Provided material.
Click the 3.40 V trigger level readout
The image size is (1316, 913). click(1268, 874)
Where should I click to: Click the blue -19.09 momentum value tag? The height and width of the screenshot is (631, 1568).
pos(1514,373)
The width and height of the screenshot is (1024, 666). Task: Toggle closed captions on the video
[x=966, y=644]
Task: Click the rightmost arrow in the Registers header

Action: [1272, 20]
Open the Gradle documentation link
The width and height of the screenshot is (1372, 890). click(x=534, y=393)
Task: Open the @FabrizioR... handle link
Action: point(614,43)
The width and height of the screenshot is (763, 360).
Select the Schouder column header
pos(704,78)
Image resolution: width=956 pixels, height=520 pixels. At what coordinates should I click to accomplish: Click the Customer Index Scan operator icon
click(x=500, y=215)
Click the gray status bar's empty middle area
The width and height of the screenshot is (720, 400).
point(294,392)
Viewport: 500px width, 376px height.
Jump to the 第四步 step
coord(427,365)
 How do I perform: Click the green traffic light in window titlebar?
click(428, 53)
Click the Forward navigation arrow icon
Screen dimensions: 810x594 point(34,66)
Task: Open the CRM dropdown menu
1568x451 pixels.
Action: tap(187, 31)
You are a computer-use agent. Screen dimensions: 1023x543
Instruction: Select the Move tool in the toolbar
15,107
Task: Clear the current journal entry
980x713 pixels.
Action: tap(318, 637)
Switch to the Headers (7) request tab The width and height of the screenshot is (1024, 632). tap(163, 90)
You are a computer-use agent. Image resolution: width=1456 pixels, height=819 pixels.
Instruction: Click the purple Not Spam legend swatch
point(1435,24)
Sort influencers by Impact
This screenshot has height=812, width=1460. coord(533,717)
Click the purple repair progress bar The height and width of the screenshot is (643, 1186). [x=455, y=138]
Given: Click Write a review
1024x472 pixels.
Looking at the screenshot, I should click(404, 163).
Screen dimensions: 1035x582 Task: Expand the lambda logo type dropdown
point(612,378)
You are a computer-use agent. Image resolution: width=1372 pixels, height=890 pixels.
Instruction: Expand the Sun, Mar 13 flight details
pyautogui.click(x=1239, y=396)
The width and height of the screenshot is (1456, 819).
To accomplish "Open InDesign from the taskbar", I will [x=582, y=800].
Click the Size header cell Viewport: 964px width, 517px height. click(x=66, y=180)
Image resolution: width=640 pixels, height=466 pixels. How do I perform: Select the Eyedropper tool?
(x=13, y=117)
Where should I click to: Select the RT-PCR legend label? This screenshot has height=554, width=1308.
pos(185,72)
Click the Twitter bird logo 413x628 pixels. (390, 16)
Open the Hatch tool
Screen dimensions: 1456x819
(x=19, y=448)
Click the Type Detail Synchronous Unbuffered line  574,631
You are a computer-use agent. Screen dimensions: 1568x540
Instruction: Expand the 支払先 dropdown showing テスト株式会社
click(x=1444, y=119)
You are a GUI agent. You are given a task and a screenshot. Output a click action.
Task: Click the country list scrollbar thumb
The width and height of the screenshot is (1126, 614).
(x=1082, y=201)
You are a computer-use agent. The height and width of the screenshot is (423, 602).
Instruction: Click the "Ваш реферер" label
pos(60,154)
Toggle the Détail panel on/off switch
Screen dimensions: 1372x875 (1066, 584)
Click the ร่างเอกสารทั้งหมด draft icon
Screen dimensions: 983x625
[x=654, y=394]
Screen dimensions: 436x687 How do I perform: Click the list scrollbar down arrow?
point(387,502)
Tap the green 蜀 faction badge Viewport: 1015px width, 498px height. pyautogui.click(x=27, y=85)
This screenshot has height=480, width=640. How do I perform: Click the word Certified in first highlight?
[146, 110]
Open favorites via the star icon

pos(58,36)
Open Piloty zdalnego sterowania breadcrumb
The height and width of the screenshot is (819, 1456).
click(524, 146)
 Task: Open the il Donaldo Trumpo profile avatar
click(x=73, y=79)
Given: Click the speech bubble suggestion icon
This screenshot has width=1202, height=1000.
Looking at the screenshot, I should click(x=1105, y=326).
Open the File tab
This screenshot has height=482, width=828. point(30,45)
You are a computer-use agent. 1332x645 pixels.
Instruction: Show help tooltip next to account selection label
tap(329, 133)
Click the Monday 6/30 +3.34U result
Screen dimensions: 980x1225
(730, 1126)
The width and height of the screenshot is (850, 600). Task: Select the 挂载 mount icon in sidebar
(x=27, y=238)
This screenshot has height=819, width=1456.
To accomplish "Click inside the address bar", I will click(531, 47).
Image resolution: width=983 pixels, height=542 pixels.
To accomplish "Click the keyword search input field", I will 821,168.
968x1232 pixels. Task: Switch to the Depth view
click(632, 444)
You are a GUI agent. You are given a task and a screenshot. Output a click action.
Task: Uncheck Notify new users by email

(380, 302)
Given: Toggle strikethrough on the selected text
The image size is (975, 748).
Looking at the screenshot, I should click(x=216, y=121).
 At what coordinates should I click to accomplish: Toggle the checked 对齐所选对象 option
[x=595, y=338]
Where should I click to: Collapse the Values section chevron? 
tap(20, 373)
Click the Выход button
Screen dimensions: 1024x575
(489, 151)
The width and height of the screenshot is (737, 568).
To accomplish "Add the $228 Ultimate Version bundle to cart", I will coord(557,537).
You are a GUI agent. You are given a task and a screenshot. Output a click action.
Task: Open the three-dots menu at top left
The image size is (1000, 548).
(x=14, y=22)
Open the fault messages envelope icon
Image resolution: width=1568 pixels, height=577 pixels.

Set problem. Can you arrange all of the listing above as a numbered list, with the blank lines left out?

Exercise result.
1. Click the 3.40 V trigger level readout
2. The image size is (1316, 913). click(1268, 874)
3. Where should I click to: Click the blue -19.09 momentum value tag? The height and width of the screenshot is (631, 1568).
4. pos(1514,373)
5. The width and height of the screenshot is (1024, 666). Task: Toggle closed captions on the video
6. [x=966, y=644]
7. Task: Click the rightmost arrow in the Registers header
8. Action: [1272, 20]
9. Open the Gradle documentation link
10. The width and height of the screenshot is (1372, 890). click(x=534, y=393)
11. Task: Open the @FabrizioR... handle link
12. Action: point(614,43)
13. The width and height of the screenshot is (763, 360).
14. Select the Schouder column header
15. pos(704,78)
16. Image resolution: width=956 pixels, height=520 pixels. At what coordinates should I click to accomplish: Click the Customer Index Scan operator icon
17. click(x=500, y=215)
18. Click the gray status bar's empty middle area
19. The width and height of the screenshot is (720, 400).
20. point(294,392)
21. Viewport: 500px width, 376px height.
22. Jump to the 第四步 step
23. coord(427,365)
24.  How do I perform: Click the green traffic light in window titlebar?
25. click(428, 53)
26. Click the Forward navigation arrow icon
27. Screen dimensions: 810x594 point(34,66)
28. Task: Open the CRM dropdown menu
29. 1568x451 pixels.
30. Action: tap(187, 31)
31. You are a computer-use agent. Screen dimensions: 1023x543
32. Instruction: Select the Move tool in the toolbar
33. 15,107
34. Task: Clear the current journal entry
35. 980x713 pixels.
36. Action: tap(318, 637)
37. Switch to the Headers (7) request tab The width and height of the screenshot is (1024, 632). tap(163, 90)
38. You are a computer-use agent. Image resolution: width=1456 pixels, height=819 pixels.
39. Instruction: Click the purple Not Spam legend swatch
40. point(1435,24)
41. Sort influencers by Impact
42. This screenshot has height=812, width=1460. coord(533,717)
43. Click the purple repair progress bar The height and width of the screenshot is (643, 1186). [x=455, y=138]
44. Given: Click Write a review
45. 1024x472 pixels.
46. Looking at the screenshot, I should click(404, 163).
47. Screen dimensions: 1035x582 Task: Expand the lambda logo type dropdown
48. point(612,378)
49. You are a computer-use agent. Image resolution: width=1372 pixels, height=890 pixels.
50. Instruction: Expand the Sun, Mar 13 flight details
51. pyautogui.click(x=1239, y=396)
52. The width and height of the screenshot is (1456, 819).
53. To accomplish "Open InDesign from the taskbar", I will [x=582, y=800].
54. Click the Size header cell Viewport: 964px width, 517px height. click(x=66, y=180)
55. Image resolution: width=640 pixels, height=466 pixels. How do I perform: Select the Eyedropper tool?
56. (x=13, y=117)
57. Where should I click to: Select the RT-PCR legend label? This screenshot has height=554, width=1308.
58. pos(185,72)
59. Click the Twitter bird logo 413x628 pixels. (390, 16)
60. Open the Hatch tool
61. Screen dimensions: 1456x819
62. (x=19, y=448)
63. Click the Type Detail Synchronous Unbuffered line  574,631
64. You are a computer-use agent. Screen dimensions: 1568x540
65. Instruction: Expand the 支払先 dropdown showing テスト株式会社
66. click(x=1444, y=119)
67. You are a GUI agent. You are given a task and a screenshot. Output a click action.
68. Task: Click the country list scrollbar thumb
69. The width and height of the screenshot is (1126, 614).
70. (x=1082, y=201)
71. You are a computer-use agent. The height and width of the screenshot is (423, 602).
72. Instruction: Click the "Ваш реферер" label
73. pos(60,154)
74. Toggle the Détail panel on/off switch
75. Screen dimensions: 1372x875 (1066, 584)
76. Click the ร่างเอกสารทั้งหมด draft icon
77. Screen dimensions: 983x625
78. [x=654, y=394]
79. Screen dimensions: 436x687 How do I perform: Click the list scrollbar down arrow?
80. point(387,502)
81. Tap the green 蜀 faction badge Viewport: 1015px width, 498px height. pyautogui.click(x=27, y=85)
82. This screenshot has height=480, width=640. How do I perform: Click the word Certified in first highlight?
83. [146, 110]
84. Open favorites via the star icon
85. pos(58,36)
86. Open Piloty zdalnego sterowania breadcrumb
87. The height and width of the screenshot is (819, 1456).
88. click(524, 146)
89.  Task: Open the il Donaldo Trumpo profile avatar
90. click(x=73, y=79)
91. Given: Click the speech bubble suggestion icon
92. This screenshot has width=1202, height=1000.
93. Looking at the screenshot, I should click(x=1105, y=326).
94. Open the File tab
95. This screenshot has height=482, width=828. point(30,45)
96. You are a computer-use agent. 1332x645 pixels.
97. Instruction: Show help tooltip next to account selection label
98. tap(329, 133)
99. Click the Monday 6/30 +3.34U result
100. Screen dimensions: 980x1225
101. (730, 1126)
102. The width and height of the screenshot is (850, 600). Task: Select the 挂载 mount icon in sidebar
103. (x=27, y=238)
104. This screenshot has height=819, width=1456.
105. To accomplish "Click inside the address bar", I will click(531, 47).
106. Image resolution: width=983 pixels, height=542 pixels.
107. To accomplish "Click the keyword search input field", I will 821,168.
108. 968x1232 pixels. Task: Switch to the Depth view
109. click(632, 444)
110. You are a GUI agent. You are given a task and a screenshot. Output a click action.
111. Task: Uncheck Notify new users by email
112. (380, 302)
113. Given: Toggle strikethrough on the selected text
114. The image size is (975, 748).
115. Looking at the screenshot, I should click(x=216, y=121).
116.  At what coordinates should I click to accomplish: Toggle the checked 对齐所选对象 option
117. [x=595, y=338]
118. Where should I click to: Collapse the Values section chevron? 
119. tap(20, 373)
120. Click the Выход button
121. Screen dimensions: 1024x575
122. (489, 151)
123. The width and height of the screenshot is (737, 568).
124. To accomplish "Add the $228 Ultimate Version bundle to cart", I will coord(557,537).
125. You are a GUI agent. You are given a task and a screenshot. Output a click action.
126. Task: Open the three-dots menu at top left
127. The image size is (1000, 548).
128. (x=14, y=22)
129. Open the fault messages envelope icon
130. Image resolution: width=1568 pixels, height=577 pixels.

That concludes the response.